Prof Theo Vos, PhD, Abraham D Flaxman, PhD, Mohsen Naghavi, PhD, Prof Rafael Lozano, MD, Catherine Michaud, MD, Prof Majid Ezzati et. al.

School of Population Health,
Brisbane, QLD, Australia


OBJECTIVE:   To estimate the global burden of low back pain (LBP).

METHODS:   LBP was defined as pain in the area on the posterior aspect of the body from the lower margin of the twelfth ribs to the lower glutaeal folds with or without pain referred into one or both lower limbs that lasts for at least one day. Systematic reviews were performed of the prevalence, incidence, remission, duration, and mortality risk of LBP. Four levels of severity were identified for LBP with and without leg pain, each with their own disability weights. The disability weights were applied to prevalence values to derive the overall disability of LBP expressed as years lived with disability (YLDs). As there is no mortality from LBP, YLDs are the same as disability-adjusted life years (DALYs).
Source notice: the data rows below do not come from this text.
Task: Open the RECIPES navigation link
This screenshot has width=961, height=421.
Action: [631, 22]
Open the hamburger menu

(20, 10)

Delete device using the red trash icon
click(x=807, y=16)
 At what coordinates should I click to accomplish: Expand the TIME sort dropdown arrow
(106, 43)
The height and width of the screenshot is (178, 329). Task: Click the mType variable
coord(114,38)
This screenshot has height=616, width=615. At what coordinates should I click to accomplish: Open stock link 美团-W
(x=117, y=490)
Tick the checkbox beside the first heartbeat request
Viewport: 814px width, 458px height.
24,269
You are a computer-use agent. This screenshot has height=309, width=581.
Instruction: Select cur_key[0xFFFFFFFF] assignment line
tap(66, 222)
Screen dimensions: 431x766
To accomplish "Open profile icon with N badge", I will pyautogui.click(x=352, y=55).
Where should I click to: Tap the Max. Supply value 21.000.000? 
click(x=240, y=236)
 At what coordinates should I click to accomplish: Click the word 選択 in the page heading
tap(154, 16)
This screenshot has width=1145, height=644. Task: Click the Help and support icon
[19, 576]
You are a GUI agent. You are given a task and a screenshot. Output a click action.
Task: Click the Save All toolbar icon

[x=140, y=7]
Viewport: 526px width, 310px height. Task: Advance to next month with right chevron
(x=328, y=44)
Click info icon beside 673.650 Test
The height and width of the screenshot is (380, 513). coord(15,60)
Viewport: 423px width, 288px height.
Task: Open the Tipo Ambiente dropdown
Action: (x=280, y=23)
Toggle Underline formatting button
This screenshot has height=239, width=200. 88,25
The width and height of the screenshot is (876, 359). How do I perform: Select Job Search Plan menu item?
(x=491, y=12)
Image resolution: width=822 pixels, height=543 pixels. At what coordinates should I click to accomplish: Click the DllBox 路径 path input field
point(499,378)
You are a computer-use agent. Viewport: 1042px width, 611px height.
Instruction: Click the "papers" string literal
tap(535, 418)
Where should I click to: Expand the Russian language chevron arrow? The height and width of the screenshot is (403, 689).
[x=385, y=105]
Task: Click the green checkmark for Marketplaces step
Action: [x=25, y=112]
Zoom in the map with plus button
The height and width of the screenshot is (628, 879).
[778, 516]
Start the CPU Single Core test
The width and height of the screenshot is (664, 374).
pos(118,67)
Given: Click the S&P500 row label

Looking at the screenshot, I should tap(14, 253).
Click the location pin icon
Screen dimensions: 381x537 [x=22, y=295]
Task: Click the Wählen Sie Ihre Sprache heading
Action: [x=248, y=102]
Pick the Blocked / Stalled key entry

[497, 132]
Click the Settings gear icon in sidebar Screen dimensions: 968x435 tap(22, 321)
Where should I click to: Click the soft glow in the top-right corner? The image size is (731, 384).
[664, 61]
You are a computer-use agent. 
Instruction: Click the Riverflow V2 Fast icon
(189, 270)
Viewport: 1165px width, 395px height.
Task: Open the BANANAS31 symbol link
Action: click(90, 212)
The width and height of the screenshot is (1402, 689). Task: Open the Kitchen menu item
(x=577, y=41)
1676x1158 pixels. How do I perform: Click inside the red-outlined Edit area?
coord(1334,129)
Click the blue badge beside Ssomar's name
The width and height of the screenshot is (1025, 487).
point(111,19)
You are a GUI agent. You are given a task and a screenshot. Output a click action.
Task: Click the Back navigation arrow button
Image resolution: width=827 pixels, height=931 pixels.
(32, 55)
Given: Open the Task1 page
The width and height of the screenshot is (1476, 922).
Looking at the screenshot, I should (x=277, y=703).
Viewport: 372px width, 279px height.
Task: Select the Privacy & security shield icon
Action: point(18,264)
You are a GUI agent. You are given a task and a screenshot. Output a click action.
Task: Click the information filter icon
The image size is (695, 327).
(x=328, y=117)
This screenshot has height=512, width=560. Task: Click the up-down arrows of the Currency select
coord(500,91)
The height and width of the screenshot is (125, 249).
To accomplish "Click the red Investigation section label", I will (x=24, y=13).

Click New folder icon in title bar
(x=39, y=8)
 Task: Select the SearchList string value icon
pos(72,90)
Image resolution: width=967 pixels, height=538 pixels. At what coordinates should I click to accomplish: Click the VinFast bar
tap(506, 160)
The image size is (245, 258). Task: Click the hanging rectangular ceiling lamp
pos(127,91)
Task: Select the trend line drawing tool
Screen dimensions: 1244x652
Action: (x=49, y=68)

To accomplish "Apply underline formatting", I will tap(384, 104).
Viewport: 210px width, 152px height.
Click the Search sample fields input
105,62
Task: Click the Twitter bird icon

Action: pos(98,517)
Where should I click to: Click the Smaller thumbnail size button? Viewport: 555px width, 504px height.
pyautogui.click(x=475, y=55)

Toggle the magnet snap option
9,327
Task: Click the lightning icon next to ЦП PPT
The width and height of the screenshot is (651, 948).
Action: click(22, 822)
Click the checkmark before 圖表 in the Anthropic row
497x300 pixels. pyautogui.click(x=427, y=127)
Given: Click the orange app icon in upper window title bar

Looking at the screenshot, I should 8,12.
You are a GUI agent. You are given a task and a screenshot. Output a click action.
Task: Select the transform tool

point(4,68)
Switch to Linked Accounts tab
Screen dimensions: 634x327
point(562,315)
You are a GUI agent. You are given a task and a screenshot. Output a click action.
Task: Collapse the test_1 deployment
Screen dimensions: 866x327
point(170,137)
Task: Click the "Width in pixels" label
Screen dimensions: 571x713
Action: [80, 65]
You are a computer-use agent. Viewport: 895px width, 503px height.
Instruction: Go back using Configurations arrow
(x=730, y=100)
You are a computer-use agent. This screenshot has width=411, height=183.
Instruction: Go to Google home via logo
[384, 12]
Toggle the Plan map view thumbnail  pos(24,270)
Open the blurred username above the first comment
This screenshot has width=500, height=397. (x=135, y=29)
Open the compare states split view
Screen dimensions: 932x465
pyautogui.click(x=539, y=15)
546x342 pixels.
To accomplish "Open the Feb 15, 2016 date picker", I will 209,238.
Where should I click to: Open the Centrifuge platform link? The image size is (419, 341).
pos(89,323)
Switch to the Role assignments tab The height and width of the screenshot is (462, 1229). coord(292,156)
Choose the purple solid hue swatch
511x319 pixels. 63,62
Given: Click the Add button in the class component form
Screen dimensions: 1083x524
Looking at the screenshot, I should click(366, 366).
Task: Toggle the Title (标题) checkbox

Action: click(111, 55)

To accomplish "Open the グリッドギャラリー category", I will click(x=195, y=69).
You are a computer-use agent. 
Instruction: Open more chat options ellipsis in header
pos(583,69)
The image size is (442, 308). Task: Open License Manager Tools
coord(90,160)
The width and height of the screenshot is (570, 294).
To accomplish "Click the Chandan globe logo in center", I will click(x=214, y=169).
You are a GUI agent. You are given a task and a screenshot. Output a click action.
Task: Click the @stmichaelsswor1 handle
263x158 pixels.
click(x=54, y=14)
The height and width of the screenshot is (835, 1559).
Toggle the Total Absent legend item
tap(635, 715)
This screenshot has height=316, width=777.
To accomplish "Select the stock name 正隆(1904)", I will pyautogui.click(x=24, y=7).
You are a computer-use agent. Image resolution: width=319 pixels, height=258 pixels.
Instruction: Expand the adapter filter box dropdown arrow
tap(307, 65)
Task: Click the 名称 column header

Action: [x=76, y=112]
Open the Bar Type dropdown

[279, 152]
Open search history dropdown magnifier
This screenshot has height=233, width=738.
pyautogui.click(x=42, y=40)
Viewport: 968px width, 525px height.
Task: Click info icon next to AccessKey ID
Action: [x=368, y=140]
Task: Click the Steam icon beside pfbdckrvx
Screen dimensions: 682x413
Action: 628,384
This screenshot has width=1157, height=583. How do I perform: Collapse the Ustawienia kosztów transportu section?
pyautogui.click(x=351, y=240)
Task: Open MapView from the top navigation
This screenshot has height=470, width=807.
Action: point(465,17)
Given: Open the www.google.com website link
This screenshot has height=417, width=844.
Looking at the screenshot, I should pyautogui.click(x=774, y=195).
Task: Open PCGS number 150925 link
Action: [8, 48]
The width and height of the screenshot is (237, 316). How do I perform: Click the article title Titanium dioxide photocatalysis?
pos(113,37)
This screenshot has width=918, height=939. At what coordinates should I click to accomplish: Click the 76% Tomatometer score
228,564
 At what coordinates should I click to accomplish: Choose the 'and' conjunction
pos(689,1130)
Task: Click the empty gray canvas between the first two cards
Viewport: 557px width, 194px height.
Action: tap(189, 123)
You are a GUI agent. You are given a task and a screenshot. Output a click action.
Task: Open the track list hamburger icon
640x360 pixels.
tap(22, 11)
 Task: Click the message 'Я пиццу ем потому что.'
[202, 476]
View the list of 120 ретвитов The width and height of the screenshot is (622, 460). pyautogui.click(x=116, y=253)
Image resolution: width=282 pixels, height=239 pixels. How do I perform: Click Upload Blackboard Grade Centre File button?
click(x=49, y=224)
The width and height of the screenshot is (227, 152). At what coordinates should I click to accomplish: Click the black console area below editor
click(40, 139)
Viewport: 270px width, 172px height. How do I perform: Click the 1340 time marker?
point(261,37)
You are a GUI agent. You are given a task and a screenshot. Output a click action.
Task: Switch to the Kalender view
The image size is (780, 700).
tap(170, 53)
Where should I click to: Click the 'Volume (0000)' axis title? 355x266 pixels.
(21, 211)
RESULTS:   Out of all 291 conditions studied in the Global Burden of Disease 2010 Study, LBP ranked highest in terms of disability (YLDs), and sixth in terms of overall burden (DALYs). The global point prevalence of LBP was 9.4% (95% CI 9.0 to 9.8). DALYs increased from 58.2 million (M) (95% CI 39.9M to 78.1M) in 1990 to 83.0M (95% CI 56.6M to 111.9M) in 2010. Prevalence and burden increased with age.